Sungai Batang Gadis juga dijadikan masyarakat sebagai tempat beraktivitas sehari-hari seperti mencuci, mandi, dan lain-lain. Tidak heran jika masyarakat Mandailing pandai berenang.
- Kekayaan sawah
O pemilik sawah yang luas
Jika kau tabur sebakul benih
Kau peroleh enam puluh bakul kembali
Kaulah yang paling sering menjual padi
Dari bait puisi di atas, Williem Iskandar menyampaikan bahwa kekayaan sejati ada pada pertanian, khususnya menanam padi. Dengan menggeluti pertanian secara serius, akan terjadi swasembada pangan, terhindar dari impor, serta akan menyejahterakan masyarakat dari segi ekonomi. Jika masyarakat sudah makmur, maka segala jenis penjajahan baik penjajahan secara ekonomi, sosial, politik, dan ideologi akan terhindar karena negeri ini memiliki kekayaan hayati yang tidak dimiliki oleh negeri lain. Padi melambangkan kemakmuran. Selayaknya, rutinitas menanam padi hingga menjadi beras adalah sebuah kepribadian bangsa yang harus tetap terjaga. Dengan demikian, nilai-nilai kearifan lokal masyarakat akan senantiasa terjaga.
Apabila sawah sudah mulai berganti dengan bangunan, maka kehidupan masyarakat juga akan berubah dari sifat kultural menjadi kapitalis.

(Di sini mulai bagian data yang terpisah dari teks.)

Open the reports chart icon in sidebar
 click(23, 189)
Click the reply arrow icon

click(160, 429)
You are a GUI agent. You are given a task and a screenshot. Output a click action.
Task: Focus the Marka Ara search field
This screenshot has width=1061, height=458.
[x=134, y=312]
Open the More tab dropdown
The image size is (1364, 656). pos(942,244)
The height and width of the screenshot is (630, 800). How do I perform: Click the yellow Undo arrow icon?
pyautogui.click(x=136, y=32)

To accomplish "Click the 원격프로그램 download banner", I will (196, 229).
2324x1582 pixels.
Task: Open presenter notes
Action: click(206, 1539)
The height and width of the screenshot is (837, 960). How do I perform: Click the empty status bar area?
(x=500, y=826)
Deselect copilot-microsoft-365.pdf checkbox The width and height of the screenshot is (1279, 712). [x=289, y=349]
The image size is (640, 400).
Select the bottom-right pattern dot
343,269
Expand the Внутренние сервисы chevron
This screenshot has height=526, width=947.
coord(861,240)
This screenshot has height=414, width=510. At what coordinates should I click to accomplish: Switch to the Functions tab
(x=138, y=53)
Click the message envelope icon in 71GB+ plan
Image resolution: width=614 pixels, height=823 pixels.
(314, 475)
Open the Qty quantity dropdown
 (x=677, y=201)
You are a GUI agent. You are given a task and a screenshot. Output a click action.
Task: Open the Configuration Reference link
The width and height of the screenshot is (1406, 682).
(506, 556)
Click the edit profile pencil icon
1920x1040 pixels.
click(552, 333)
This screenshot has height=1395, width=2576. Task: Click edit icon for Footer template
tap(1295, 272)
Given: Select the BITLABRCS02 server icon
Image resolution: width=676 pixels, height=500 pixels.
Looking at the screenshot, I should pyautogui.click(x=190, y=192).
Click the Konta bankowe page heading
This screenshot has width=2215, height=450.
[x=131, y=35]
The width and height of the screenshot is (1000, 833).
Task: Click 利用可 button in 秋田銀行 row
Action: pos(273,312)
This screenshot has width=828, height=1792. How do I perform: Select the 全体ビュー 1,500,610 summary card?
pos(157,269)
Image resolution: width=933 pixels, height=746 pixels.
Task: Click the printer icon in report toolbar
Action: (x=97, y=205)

Jika sudah demikian segala sikap, adat, serta budaya dan agama yang dulunya terjaga akan mulai mengalami pergeseran. Demikian juga kondisi alam. Jika Sungai Batang Gadis yang besar difungsikan sebagai irigasi ke sawah-sawah penduduk, maka bila sawah sudah mulai menipis bahkan habis, tidak heran jika Sungai Batang Gadis pada masa sekarang sering meluap ke perkampungan masyarakat dan menyebabkan banjir.
- Matahari terbit
Angke dison ma huida parjoloa ari torang
Pada penggalan bait di atas, Williem Iskandar mengungkapkan rasa cintanya terhadap Mandailing. Sekalipun Mandailing tidak tumbuh menjadi tempat yang megah dan ramai seperti kota besar, namun bagi Williem Iskandar, Mandailing adalah anugerah Allah yang diberikan untuk masyarakat.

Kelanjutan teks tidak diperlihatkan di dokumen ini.